Abstract

Introduction The EXCLAIM study has shown that in acutely ill medical patients who have received a standard 10-day period of prophylaxis with enoxaparin, extended-duration prophylaxis with enoxaparin for 4 weeks reduces the relative risk of the primary composite endpoint of asymptomatic proximal deep-vein thrombosis (DVT), symptomatic DVT or pulmonary embolism (PE), and fatal PE by 44% compared with placebo (2.8% vs 4.9%; RR 0.56; 95% CI 0.39–0.80; p=0.0011). We assessed the consistency of these results using the composite efficacy endpoint recently proposed for venous thromboembolism (VTE) prophylaxis studies by the European Committee for Medicinal Products for Human Use (CHMP) which, in addition, takes all-cause mortality into account.

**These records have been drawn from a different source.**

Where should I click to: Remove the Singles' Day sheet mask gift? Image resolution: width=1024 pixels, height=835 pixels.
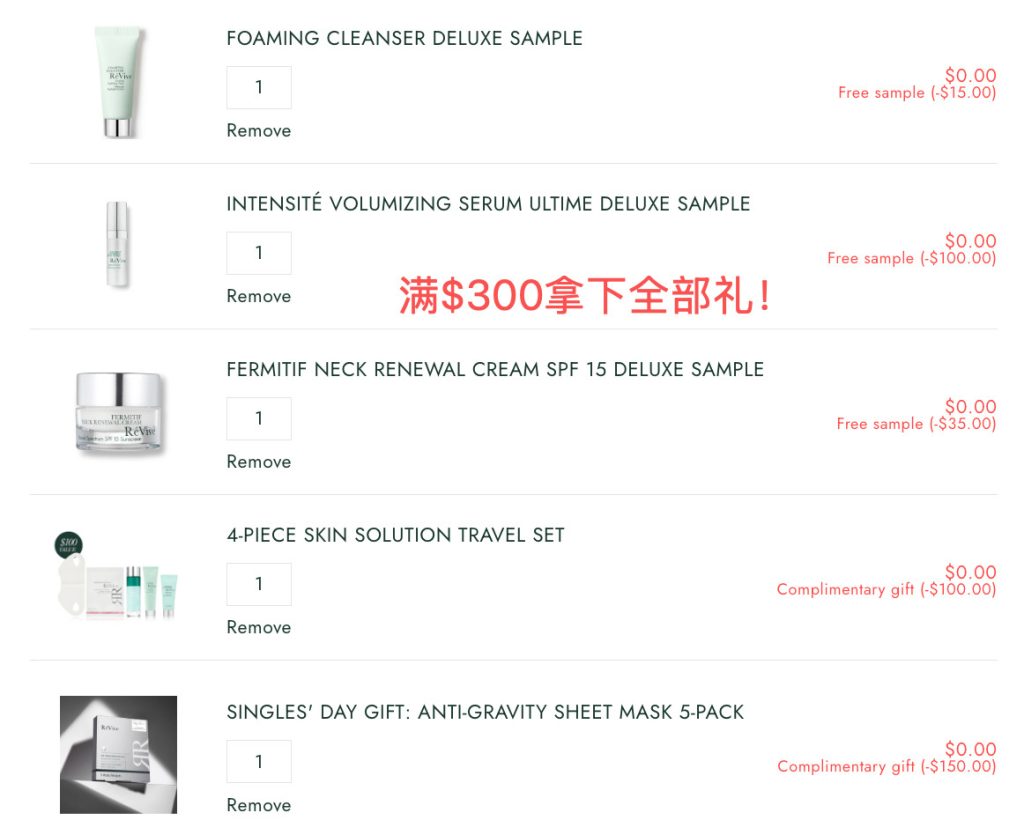[259, 805]
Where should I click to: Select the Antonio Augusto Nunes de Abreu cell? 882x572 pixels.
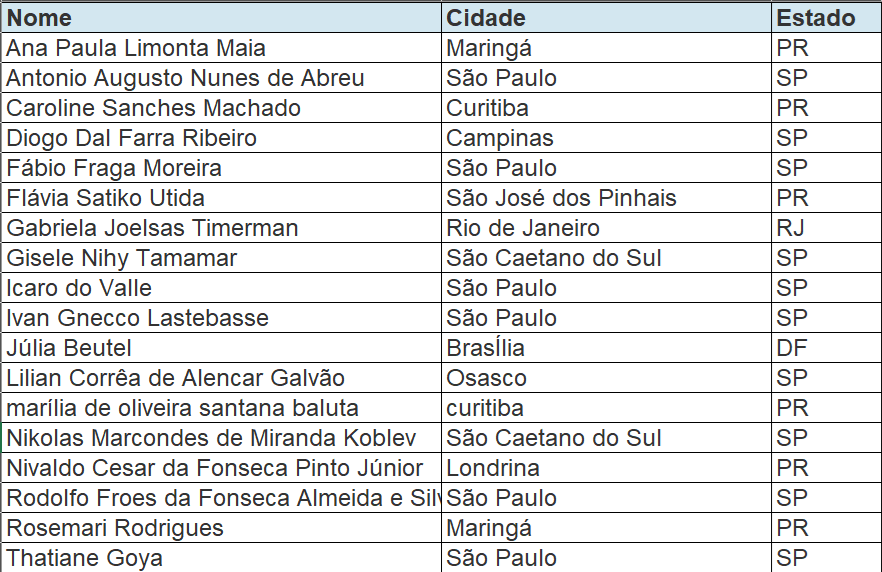[185, 78]
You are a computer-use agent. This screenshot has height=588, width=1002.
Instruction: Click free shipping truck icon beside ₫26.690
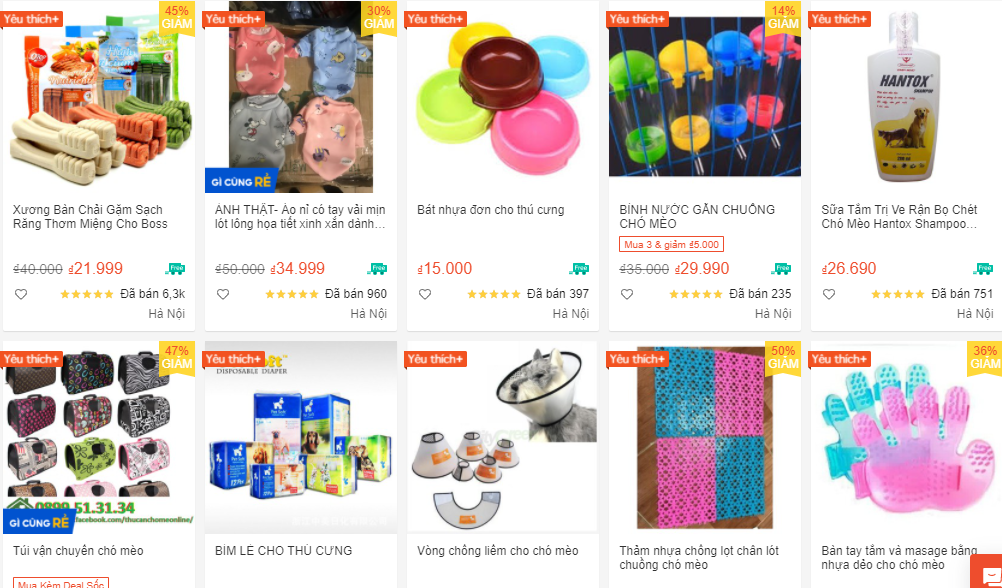coord(983,268)
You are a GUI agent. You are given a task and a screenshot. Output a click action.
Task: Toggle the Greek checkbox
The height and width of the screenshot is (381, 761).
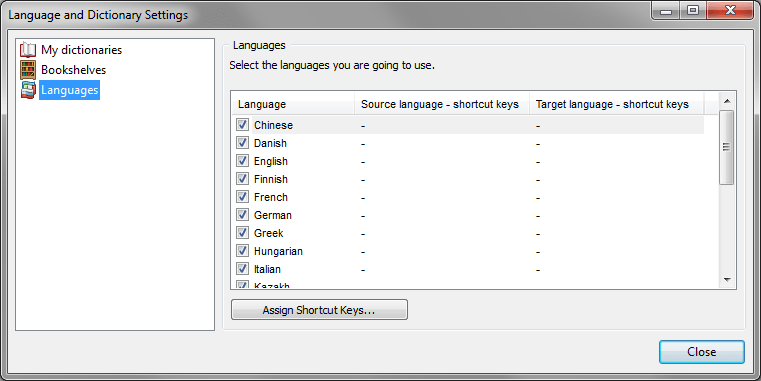[243, 232]
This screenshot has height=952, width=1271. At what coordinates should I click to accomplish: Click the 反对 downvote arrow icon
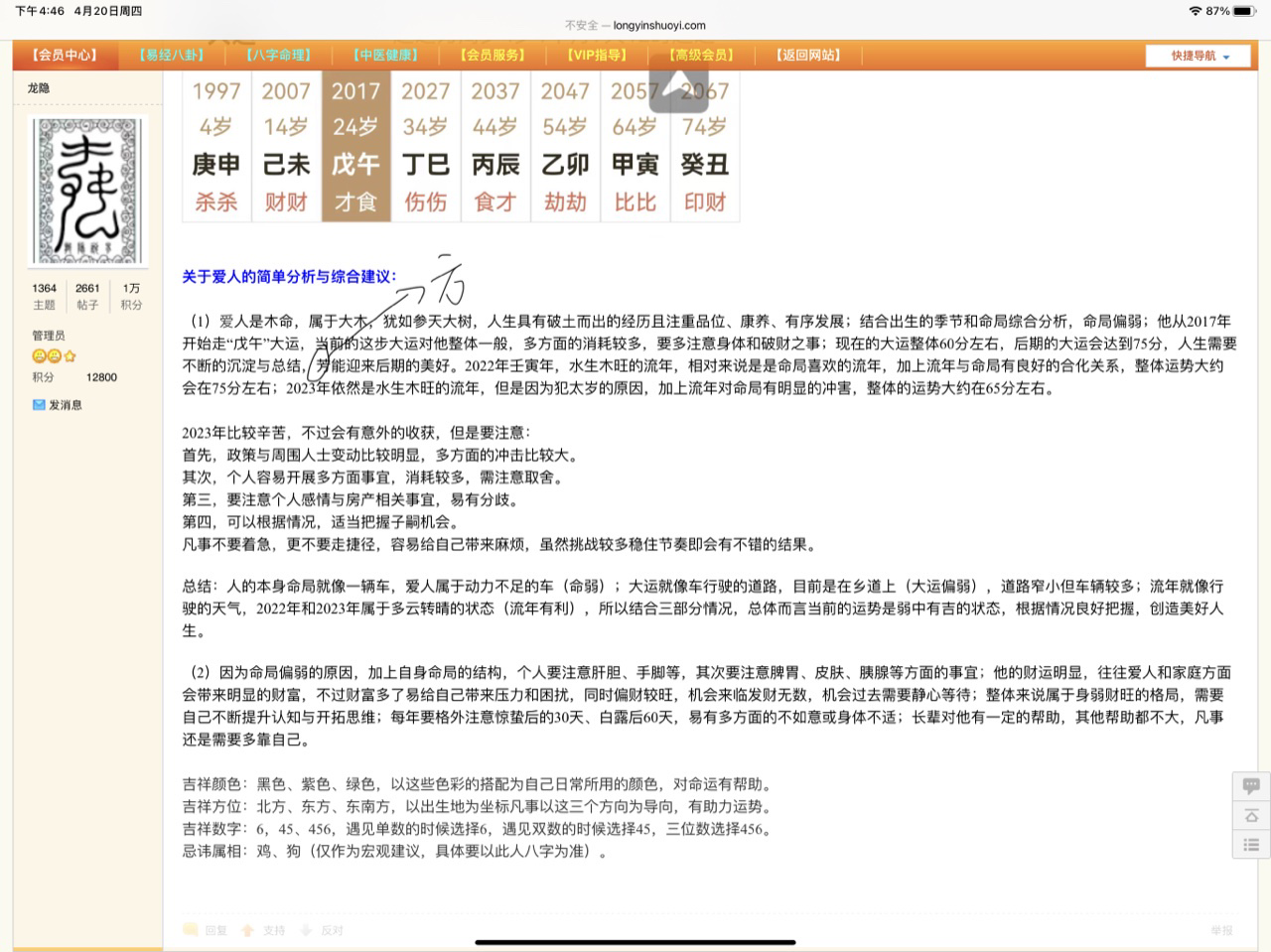coord(306,930)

Methods Patients enrolled in the EXCLAIM study had a recent reduced mobility (≤3 days) due to a medical illness, were aged 40 years or older, and had anticipated level 1 (total bed rest or sedentary without bathroom privileges) or level 2 (level 1 with bathroom privileges) reduced mobility with further risk factors. Eligible patients received enoxaparin 40mg SC once-daily for 10±4 days. Patients were then double-blind randomized and received either enoxaparin 40mg SC once-daily or placebo for a further 28±4 days. Asymptomatic DVT were diagnosed by bilateral compression ultrasound after completion of the randomized treatment period. Suspected cases of symptomatic DVT or PE were confirmed by objective tests. Fatal PE were confirmed by autopsy where possible. Data were analyzed using the CHMP-recommended composite efficacy endpoint of proximal DVT, adjudicated PE and all-cause mortality.

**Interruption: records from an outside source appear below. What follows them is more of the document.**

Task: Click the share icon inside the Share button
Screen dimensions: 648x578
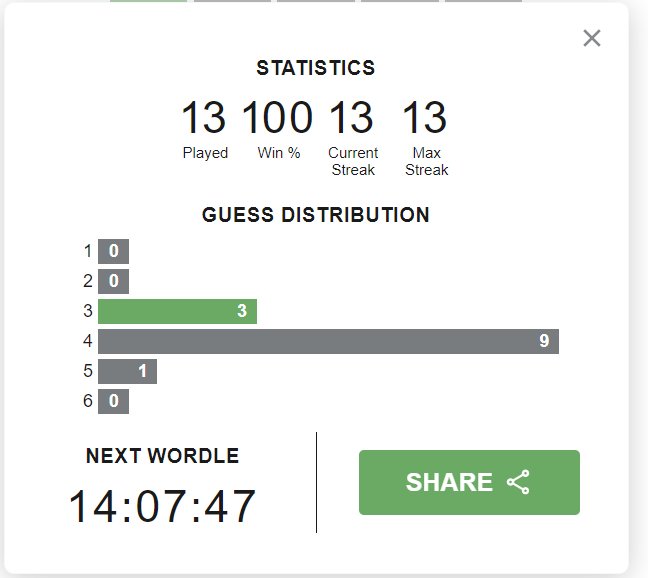Action: [518, 482]
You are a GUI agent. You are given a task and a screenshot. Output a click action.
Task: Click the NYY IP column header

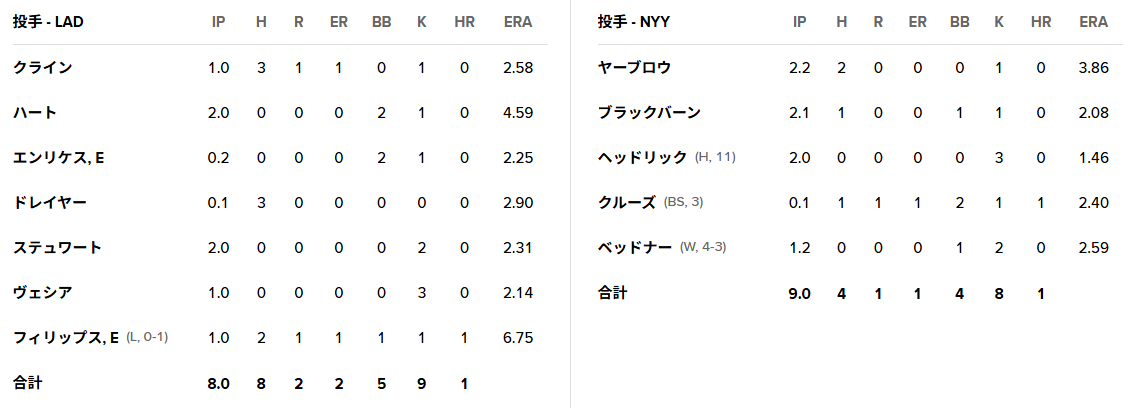pos(800,22)
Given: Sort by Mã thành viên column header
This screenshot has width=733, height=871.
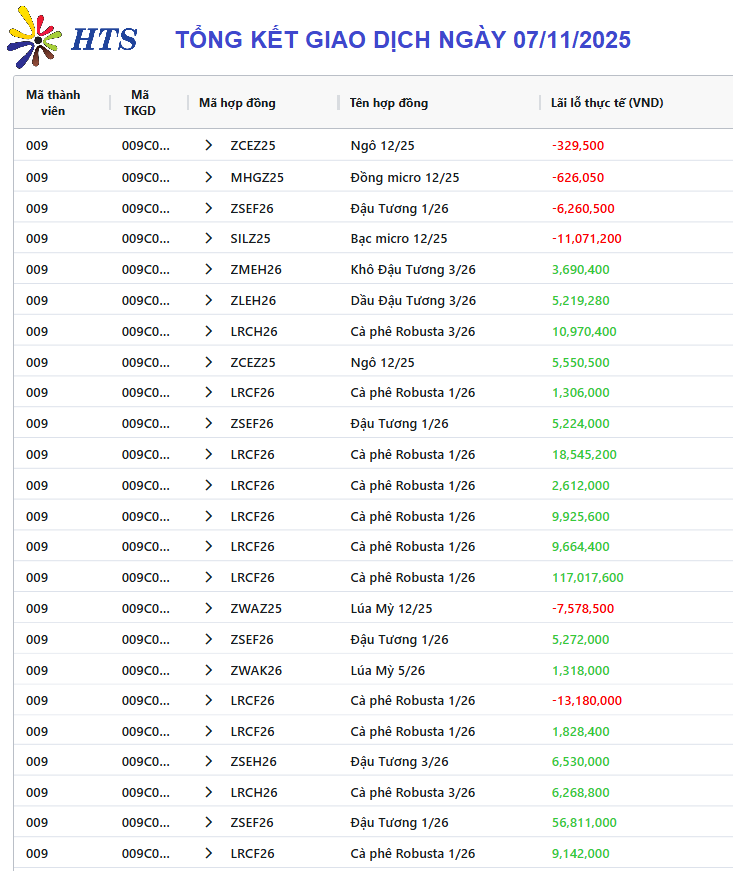Looking at the screenshot, I should [53, 103].
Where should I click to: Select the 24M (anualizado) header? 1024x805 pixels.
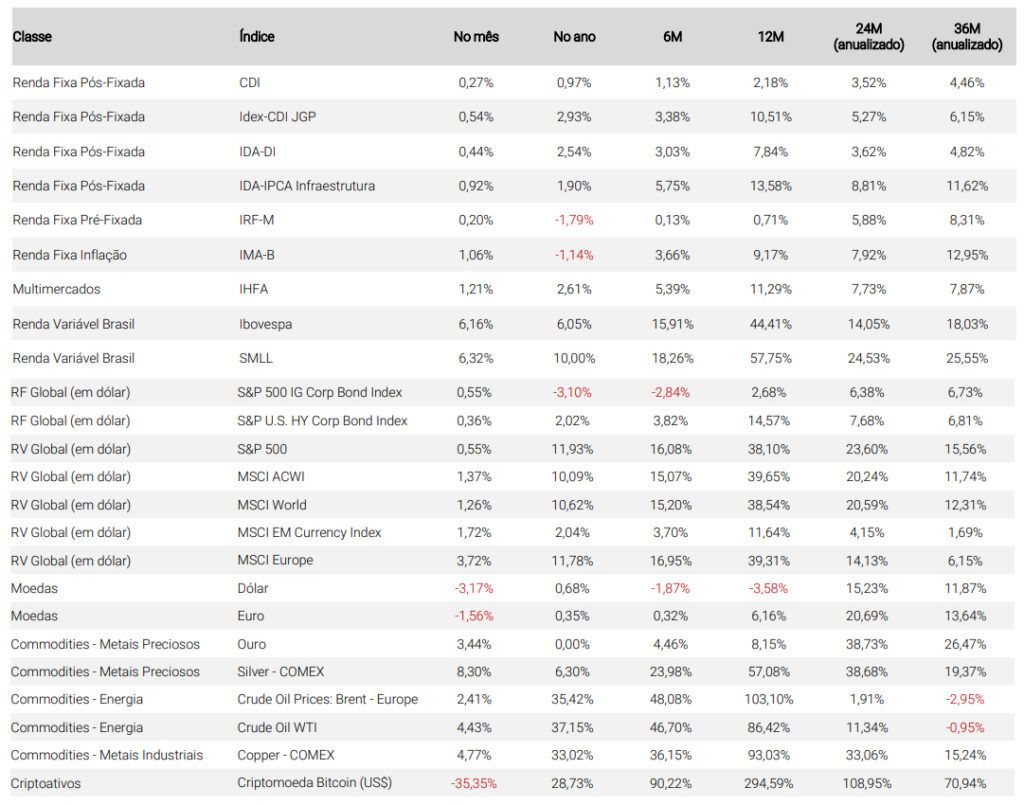coord(869,37)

Results Eligible patients enrolled at 370 sites in 20 countries received standard-duration prophylaxis with enoxaparin. Of these, 4114 patients were double-blind randomized and 4040 received extended-duration prophylaxis with enoxaparin (n=2013) and placebo (n=2027), respectively. Extended-duration enoxaparin reduced the relative risk of the CHMP composite endpoint by 26% compared with placebo (5.8% vs 7.9%; RR 0.74; 95% CI 0.58–0.95; p=0.018).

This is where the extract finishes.